> JOBS:
A - Name every username that heads a post in the Cruze P0420 thread.
B - Carry on the Cruze P0420 thread past its last line.

> DOCUMENT EXTRACT:
# 2014 Chevy Cruze LT P0420 (no visual issues, annoying code)



## Abe2677 (9 mo ago)

Hey all, I've got this P0420 code I've had for about a week now. It just started to get warm here and the code tripped. 

There is no issues physically from what I can tell. No bad smell, smoke, etc. Nor is there a difference in my MPG. Since that time it's gone down SLIGHTLY but I've been using A/C and drive more city now. I've checked the majority of old threads here but most are from the catalytic recall period. My car has already gotten that replaced by GM.

I'm inclined to think it's my O2 sensors. My code reader was analyzing voltage and the O2 sensor 1 was going from 0 to its voltage repeatedly. O2 sensor 2 was holding steady. 
Just want to get this code off my car and hopefully not be a catalytic converter problem. From what I can tell, it's not that. 

Thanks in advance, gotta pass emissions and this will fail me.


----------



## Bvogt (Dec 19, 2021)

You could swap sensors and see if the code reappears on sensor 2. Then you will know #1 is bad or dirty


----------



## Blasirl (Mar 31, 2015)

> ENTRIES:
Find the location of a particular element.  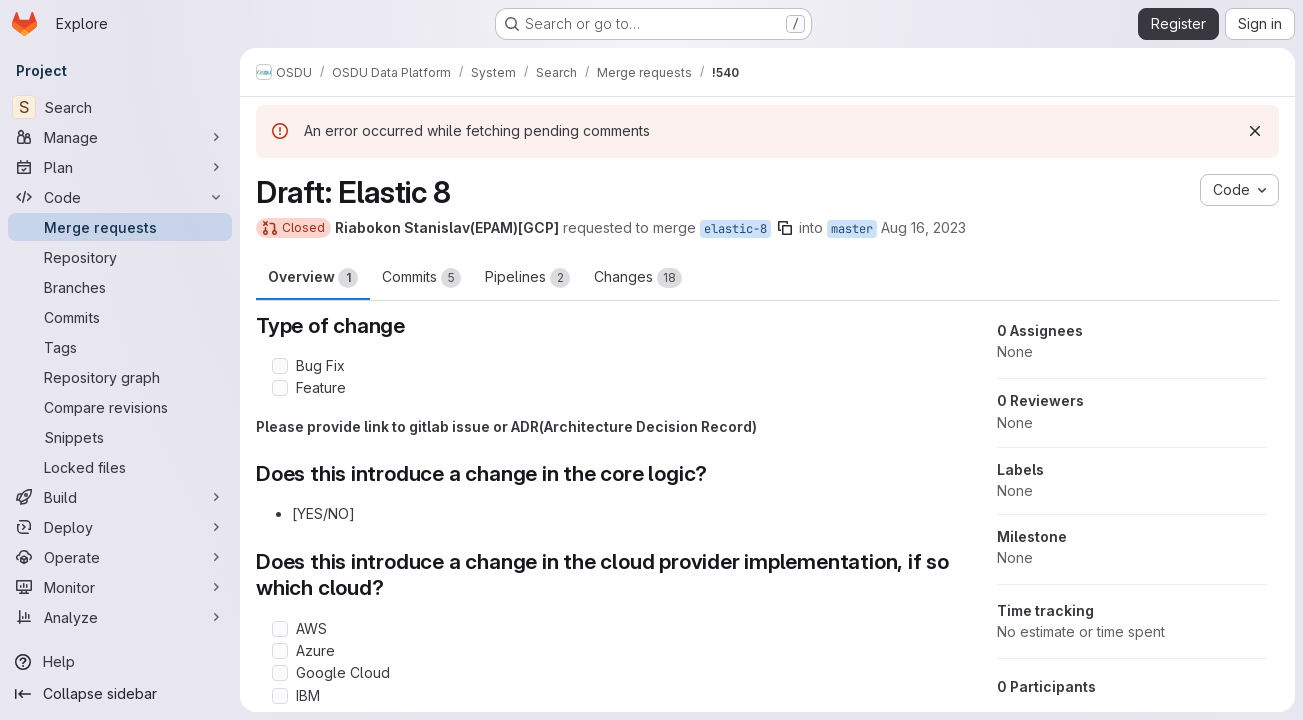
...
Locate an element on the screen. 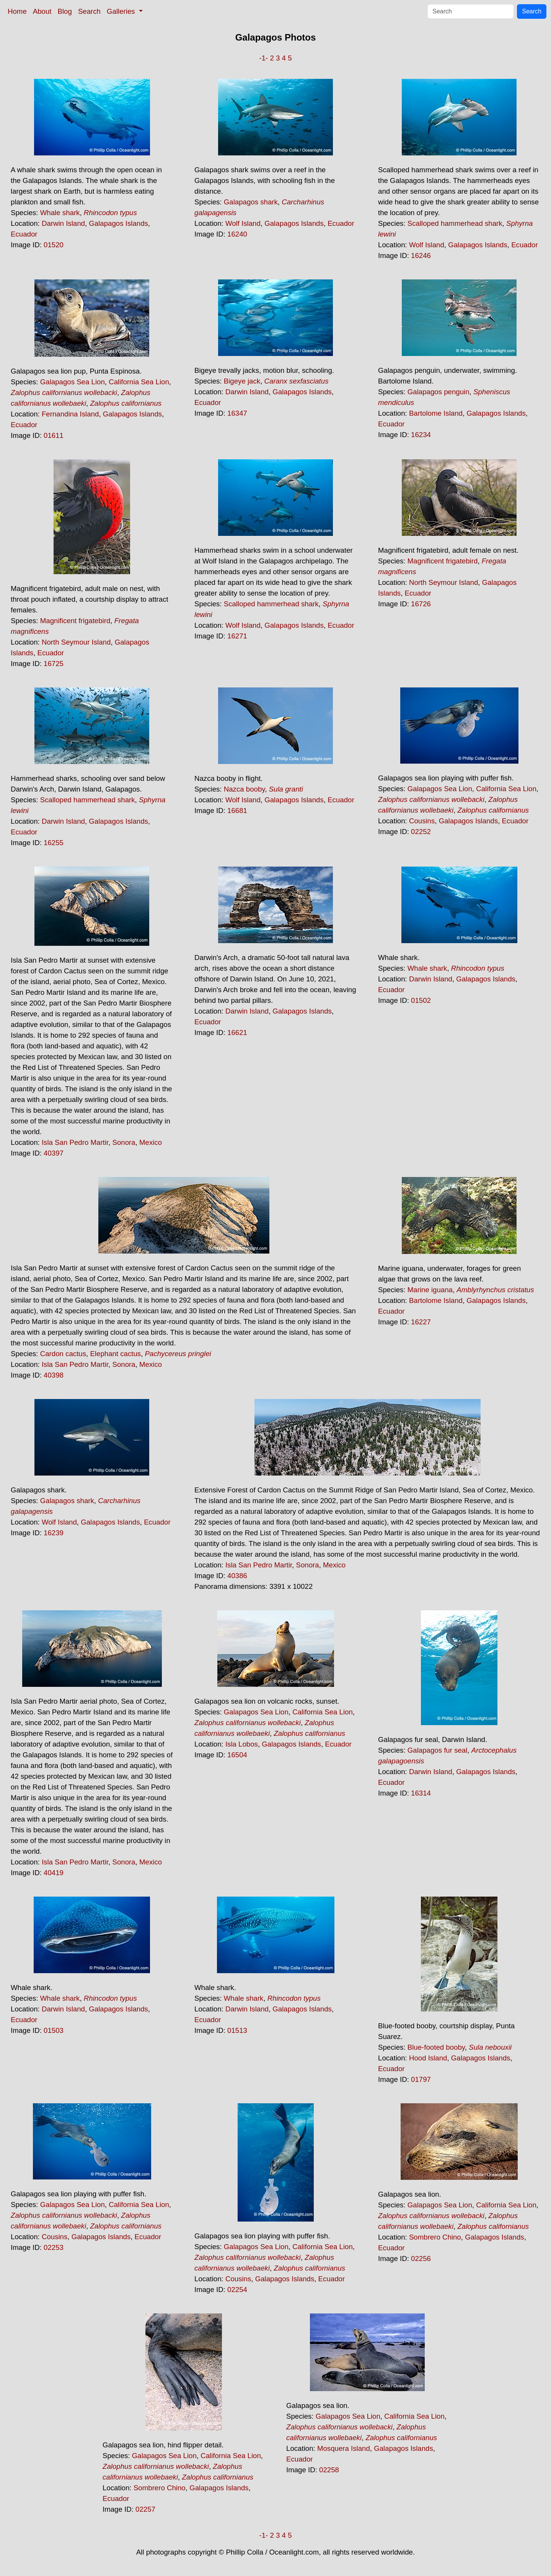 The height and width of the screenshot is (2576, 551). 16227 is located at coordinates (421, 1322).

> OUTPUTS BY TASK:
A - Abe2677, Bvogt, Blasirl

B -
Bvogt said:


> You could swap sensors and see if the code reappears on sensor 2. Then you will know #1 is bad or dirty


The sensors are different on the 1.4


----------



## Bvogt (Dec 19, 2021)

Oh, figures. I’ll go back to diesel country now lol


----------



## landrystephane92 (Jan 3, 2012)

usually 420 is the cat going bad or exhaust leak between both O2 sensors.


----------



## Hunterderjunge (Oct 11, 2021)

Abe2677 said:


> Hey all, I've got this P0420 code I've had for about a week now. It just started to get warm here and the code tripped.
> 
> There is no issues physically from what I can tell. No bad smell, smoke, etc. Nor is there a difference in my MPG. Since that time it's gone down SLIGHTLY but I've been using A/C and drive more city now. I've checked the majority of old threads here but most are from the catalytic recall period. My car has already gotten that replaced by GM.
> 
> ...


It's gonna be the cat if there are no other codes. You've got 2 options in my eyes. 

1. New OEM catalytic converter. 

2. O2 sensor bung extender. This goes on your downstream o2 sensor and sort of 'tricks' it. It's not foolproof but so far mine has kept my p0420 code away for 4 months now. 









O2 Bung Extender


This is an O2 bung extender that can help with fitment in the downpipe tunnel. It is made from Stainless steel, has straight and a 90 degree bend so you have two options for the best fitment. The 90 degree extender angle is adjustable so it can fit in any position. Not for use on primary O2 sensor.




zzperformance.com


----------



## Blasirl (Mar 31, 2015)

Abe2677 said:


> Hey all, I've got this P0420 code I've had for about a week now. It just started to get warm here and the code tripped.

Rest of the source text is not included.